Implications for Practice

This study serves as an initial step to assess primary care physicians’ awareness of COPD, which has a steadily rising prevalence and incidence in Saudi Arabia.3 The findings of this study urge the development of a standardised COPD training programme for all healthcare providers, regardless of region or workplace setting. These programs should focus on the weakest areas identified, such as pharmacological and preventive aspects of COPD management, while also including all factors related to COPD knowledge. Although these programs should target all primary care healthcare professionals, particular emphasis should be placed on general practitioners and nurses, as they are the first point of contact for patients. Indeed, strengthening their skills, knowledge, and confidence through structured, role-specific training could facilitate earlier recognition of symptoms, more accurate diagnosis, and timely initiation of treatment. Moreover, better-trained healthcare providers would also be confidently able to educate patients about their disease, empowering them with the knowledge and skills necessary for effective self-management. This would likely contribute to improving patients’ outcomes by reducing exacerbations, fewer hospital admissions, and ultimately, a lower overall burden of COPD. Integrating continuous professional development and self-assessment tools within such training programs could sustain knowledge gains over time and promote a culture of proactive COPD care in primary healthcare settings.

Strengths and Limitations

A major strength of this study is that it is the first to assess the level of COPD-related knowledge among healthcare professionals in primary care settings across Saudi Arabia. The study recruited a relatively large sample from all regions of the country, enhancing its external validity and allowing for broad representation. In addition, the assessment tool used in this study comprehensively examined 13 domains of COPD knowledge, including pharmacological, preventive, and symptomatic aspects, thereby providing a detailed overview of current knowledge levels.

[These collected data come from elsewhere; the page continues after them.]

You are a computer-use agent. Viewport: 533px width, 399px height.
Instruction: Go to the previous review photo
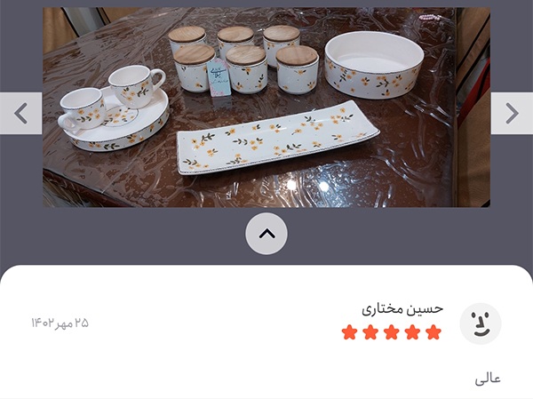[20, 113]
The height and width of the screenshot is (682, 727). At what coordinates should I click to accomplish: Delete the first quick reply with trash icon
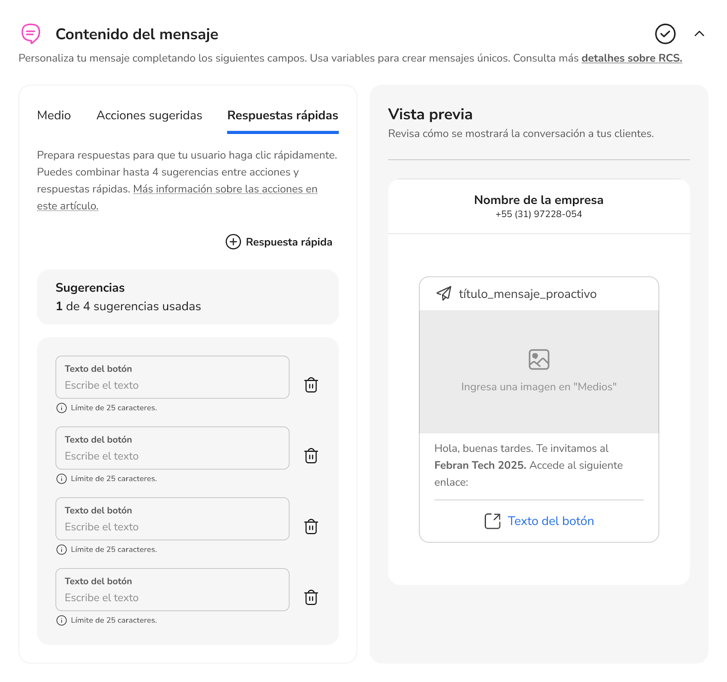[x=311, y=385]

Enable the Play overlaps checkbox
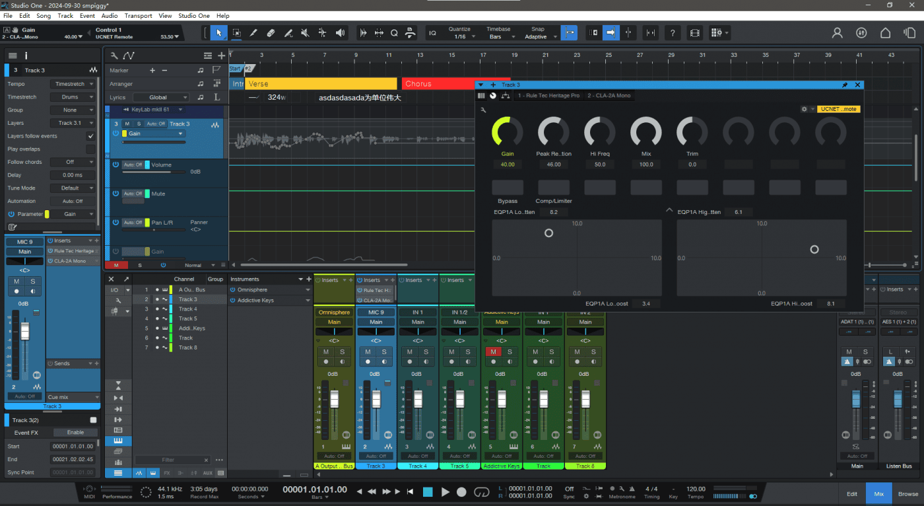click(90, 149)
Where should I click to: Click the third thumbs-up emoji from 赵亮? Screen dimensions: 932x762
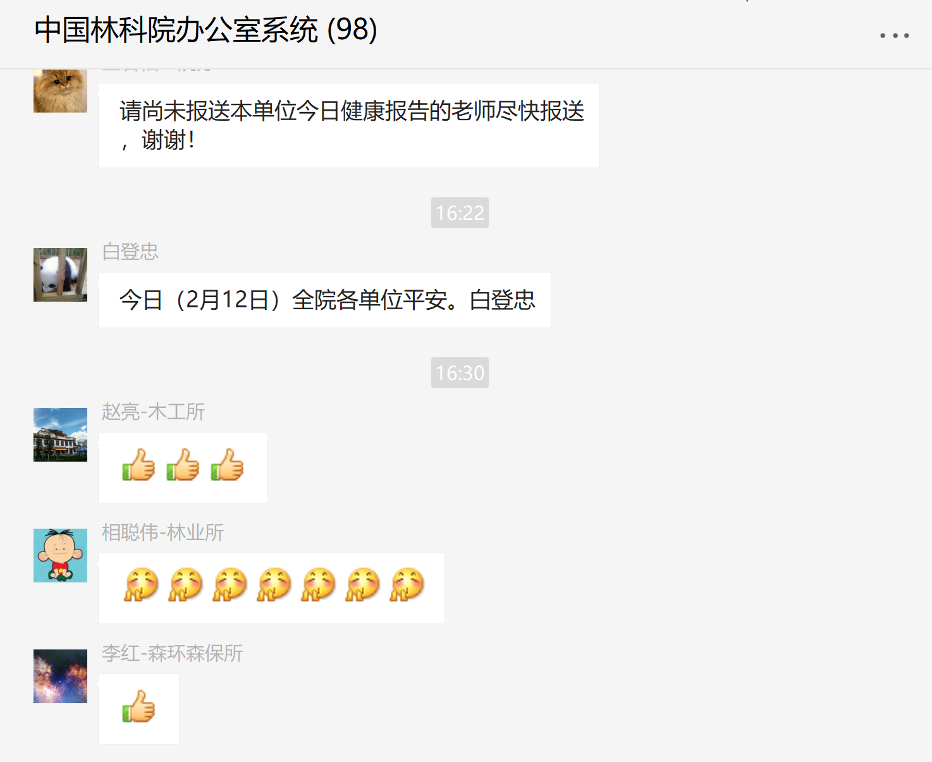[x=227, y=465]
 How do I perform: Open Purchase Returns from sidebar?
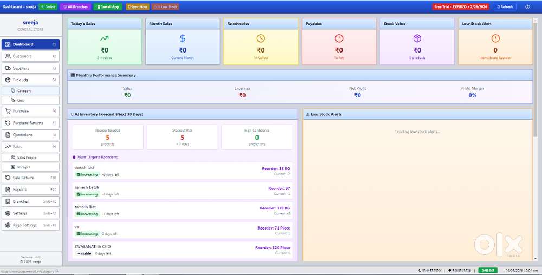pos(30,123)
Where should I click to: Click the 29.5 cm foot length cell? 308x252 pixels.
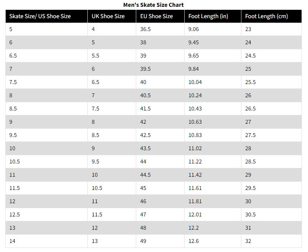(271, 188)
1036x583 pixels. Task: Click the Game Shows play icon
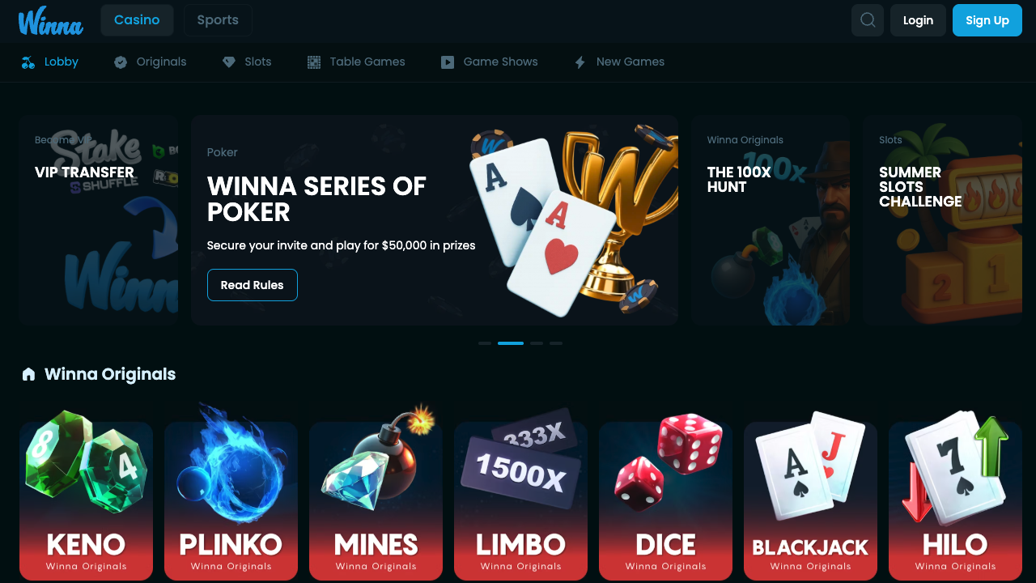coord(448,62)
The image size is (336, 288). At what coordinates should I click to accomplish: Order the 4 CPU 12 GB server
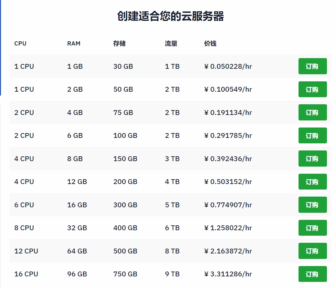pos(312,182)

However, this study has several limitations that should be considered when interpreting the findings. First, although national coverage was achieved, participation was uneven across regions and levels of care, which may limit the generalisability of the findings. Second, the cross-sectional design captures knowledge at a single point in time and does not allow assessment of temporal changes or the impact of educational initiatives. Accordingly, the findings should be interpreted as reflecting knowledge patterns among engaged primary care healthcare professionals rather than population-level estimates, while still providing valuable insight into existing knowledge gaps and informing targeted educational strategies within similar primary care contexts.

Conclusion

This nationwide survey provides an updated overview of COPD-related knowledge among primary healthcare professionals in Saudi Arabia. Although overall knowledge levels were moderate, notable deficits were identified in pharmacological management and preventive care. Knowledge scores varied across professions, regions, and workplace sectors, and higher scores were consistently associated with prior COPD training and greater self-reported confidence—highlighting uneven preparedness within the primary care workforce.

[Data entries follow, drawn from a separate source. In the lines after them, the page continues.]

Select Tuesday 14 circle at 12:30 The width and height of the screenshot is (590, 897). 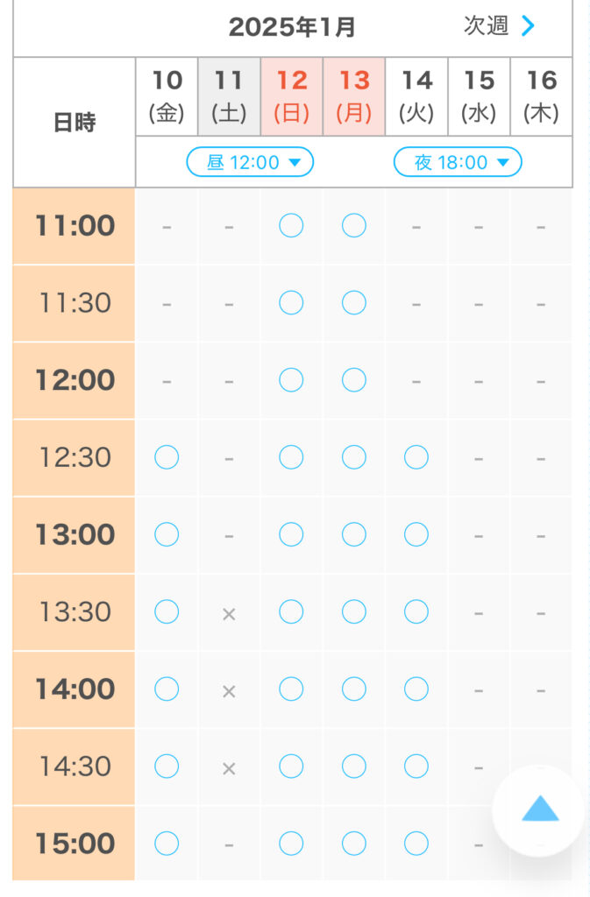(x=416, y=457)
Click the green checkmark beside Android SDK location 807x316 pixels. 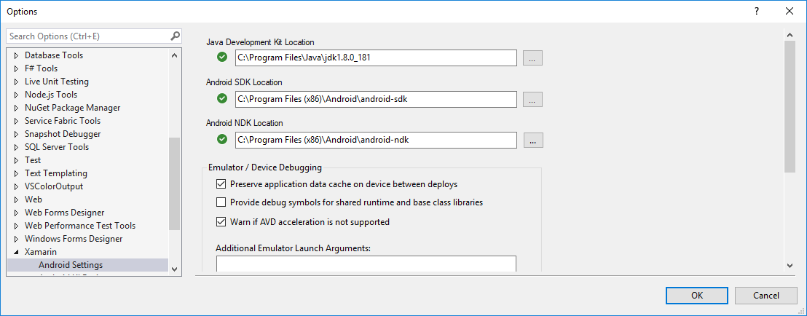[x=222, y=98]

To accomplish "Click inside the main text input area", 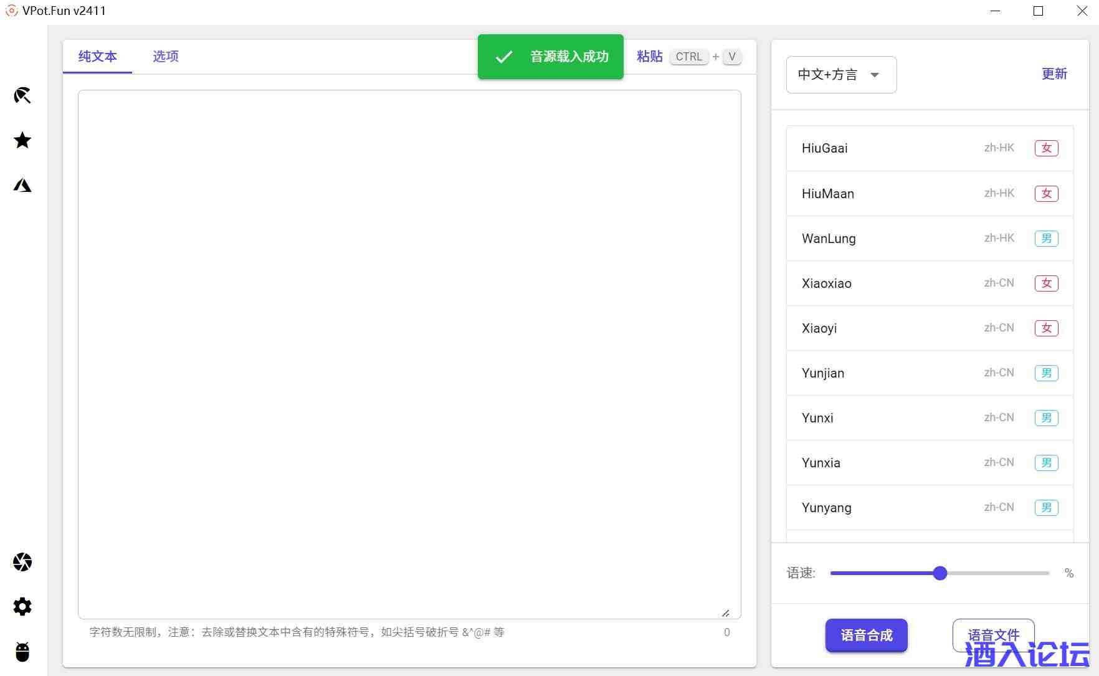I will tap(409, 354).
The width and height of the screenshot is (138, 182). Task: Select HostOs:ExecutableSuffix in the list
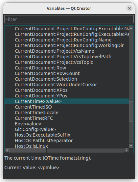click(42, 135)
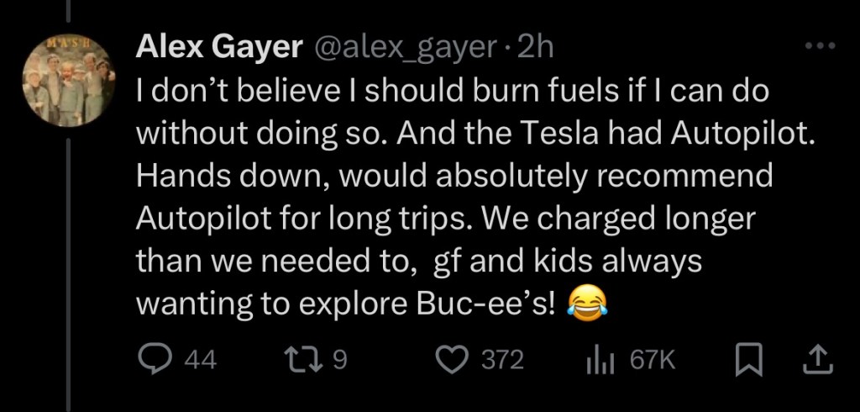Open the @alex_gayer handle link
Image resolution: width=860 pixels, height=412 pixels.
[x=406, y=49]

These findings underscore the need for structured, role-specific educational programmes that prioritise areas of limited knowledge and support frontline providers in delivering evidence-based COPD care. National training strategies that ensure consistent COPD education across all primary care settings may enhance early recognition, optimise management practices, and strengthen patient education for self-management.

Acknowledgement

The authors acknowledge the Deanship of Scientific Research, Vice Presidency for Graduate Studies and Scientific Research at King Faisal University, Al-Ahsa, for providing financial support under the Ambitious Researcher Track “Grant No. KFU254808”.

Funding

This work was supported by the Deanship of Scientific Research, Vice Presidency for Graduate Studies and Scientific Research, King Faisal University, Saudi Arabia [Grant No. KFU254808].

Disclosure

The authors report no conflicts of interest in this work.